> Tarefas pedidas:
1/ Responda, com base no texto sobre o atentado em Madri:
(a) O que as vítimas estavam fazendo no momento em que foram abatidas?
(b) Em que tipo de alvo o ETA vem concentrando suas energias destrutivas, geralmente?
(c) Quando o atentado aconteceu em relação às eleições gerais na Espanha?
2/ Diga se cada afirmação concorda com o texto sobre o atentado em Madri, citando as palavras que decidem:
(a) A ressonância do massacre em toda a Europa vem da aritmética das baixas.
(b) Nos últimos anos, o ETA reduziu a escala de suas operações terroristas.
(c) O resultado mais provável do atentado é um comparecimento menor de eleitores.
3/ Dê seguimento ao texto sobre o atentado em Madri a partir do ponto em que ele termina.

> Texto fornecido:
::::::::::

Combate ao terror não pode constranger liberdades

ROBIN COOK

É a natureza súbita e arbitrária da morte em um atentado terrorista que inspira apreensão universal. As vítimas inocentes de Madri não haviam feito nada para provocar seu assassinato. Nem poderiam ter feito nada, conscientemente, para se salvar.
A escala do massacre é chocante. No entanto sua ressonância em toda a Europa não deriva da aritmética das baixas, mas de nossa identificação com as ações das vítimas no momento em que foram abatidas. Como milhões de pessoas em todo o continente, naquela mesma hora, as vítimas estavam embarcando para a rotineira viagem aos seus locais de trabalho, sem nenhum motivo para suspeitar que aquela poderia ser sua última jornada.
O terrorismo é assustador exatamente devido à imprevisibilidade, à seleção aleatória de suas vítimas entre os cidadãos comuns.
E, ao mesmo tempo, ele nos causa indignação devido à insensatez, ao desperdício e à dor profunda que deixa em sua esteira. Décadas depois que a maioria de nós tiver esquecido as bombas nos trens de Madri, algumas pessoas na Espanha ainda terão de conviver com o trauma.

Novo padrão
Se a Al Qaeda não executou essa operação, certamente definiu o padrão ao qual as demais organizações terroristas agora aspiram. O ETA vem concentrando suas energias destrutivas, geralmente, em alvos políticos específicos e, nos últimos anos, reduziu a escala e a intensidade de suas operações terroristas. Se o ETA ou alguma nova ala dissidente do grupo adotou a tática característica da Al Qaeda, de ataques simultâneos e espetaculares, estamos testemunhando uma alarmante escalada do terrorismo internacional.
O atentado em Madri aconteceu dias antes das eleições gerais na Espanha, e seu objetivo é claramente prejudicar a votação. Mas isso gera ainda mais perplexidade na tentativa de compreender o que os terroristas poderiam ganhar de fato com um assassinato em massa dessa escala. O resultado mais provável é que será ainda maior o comparecimento de eleitores indignados, determinados a não permitir que os terroristas solapem a democracia.

::::::::::

> Linhas fornecidas:
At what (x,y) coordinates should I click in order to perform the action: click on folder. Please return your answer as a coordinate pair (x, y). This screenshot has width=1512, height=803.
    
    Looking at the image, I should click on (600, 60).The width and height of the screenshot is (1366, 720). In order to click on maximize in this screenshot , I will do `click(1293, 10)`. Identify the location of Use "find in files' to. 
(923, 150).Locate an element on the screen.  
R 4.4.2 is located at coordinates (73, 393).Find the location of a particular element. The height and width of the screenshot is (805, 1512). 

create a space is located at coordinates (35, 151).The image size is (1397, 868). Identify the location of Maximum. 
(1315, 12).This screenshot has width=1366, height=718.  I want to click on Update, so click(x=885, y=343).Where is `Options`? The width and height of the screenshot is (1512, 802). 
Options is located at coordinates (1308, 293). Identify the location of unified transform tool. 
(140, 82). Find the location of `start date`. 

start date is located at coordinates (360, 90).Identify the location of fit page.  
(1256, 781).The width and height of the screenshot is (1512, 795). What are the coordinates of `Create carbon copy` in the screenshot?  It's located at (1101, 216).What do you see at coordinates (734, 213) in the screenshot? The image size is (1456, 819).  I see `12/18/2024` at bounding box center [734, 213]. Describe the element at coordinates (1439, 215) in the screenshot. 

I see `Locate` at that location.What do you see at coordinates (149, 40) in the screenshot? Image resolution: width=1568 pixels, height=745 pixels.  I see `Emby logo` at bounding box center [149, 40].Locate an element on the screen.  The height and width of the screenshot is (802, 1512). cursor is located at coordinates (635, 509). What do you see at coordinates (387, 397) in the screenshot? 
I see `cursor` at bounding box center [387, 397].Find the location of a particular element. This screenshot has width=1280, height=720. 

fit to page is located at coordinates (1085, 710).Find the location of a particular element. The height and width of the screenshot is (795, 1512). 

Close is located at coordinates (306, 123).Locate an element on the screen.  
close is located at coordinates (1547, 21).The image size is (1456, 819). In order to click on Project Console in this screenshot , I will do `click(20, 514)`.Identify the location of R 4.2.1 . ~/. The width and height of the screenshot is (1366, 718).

::::::::::

> Respostas às tarefas:
1/
(a) Estavam embarcando para a rotineira viagem aos seus locais de trabalho.
(b) Em alvos políticos específicos.
(c) Dias antes das eleições gerais.

2/
(a) Não: "não deriva da aritmética das baixas, mas de nossa identificação com as ações das vítimas no momento em que foram abatidas".
(b) Sim: "nos últimos anos, reduziu a escala e a intensidade de suas operações terroristas".
(c) Não: "O resultado mais provável é que será ainda maior o comparecimento de eleitores indignados".

3/
A verdadeira ameaça do terrorismo à democracia não é que possa nos impedir de participar de eleições, mas que nos force a restringir as liberdades e direitos legais inseparáveis da democracia. A luta entre uma sociedade aberta e seus inimigos é antiga o bastante para que compreendamos, a essa altura, os riscos de vencer a batalha usando métodos que nos custem as liberdades que estamos tentando proteger.
Os insidiosos murmúrios do autoritarismo, ao longo da história, caracterizam a democracia como um luxo do qual não podemos desfrutar diante da violência. Na verdade, as sociedades democráticas se provaram mais fortes, e não mais fracas, diante de ameaças, devido à determinação que compartilham quanto a obter sucesso em nome da causa comum.
Nenhum cidadão sensato se colocaria, sob as presentes circunstâncias, contra um esforço intensivo de nossas agências de segurança para obter informações que impeçam um ataque terrorista ou contra ações vigorosas de nossa polícia para deter aqueles que genuinamente planejam assassinatos em massa.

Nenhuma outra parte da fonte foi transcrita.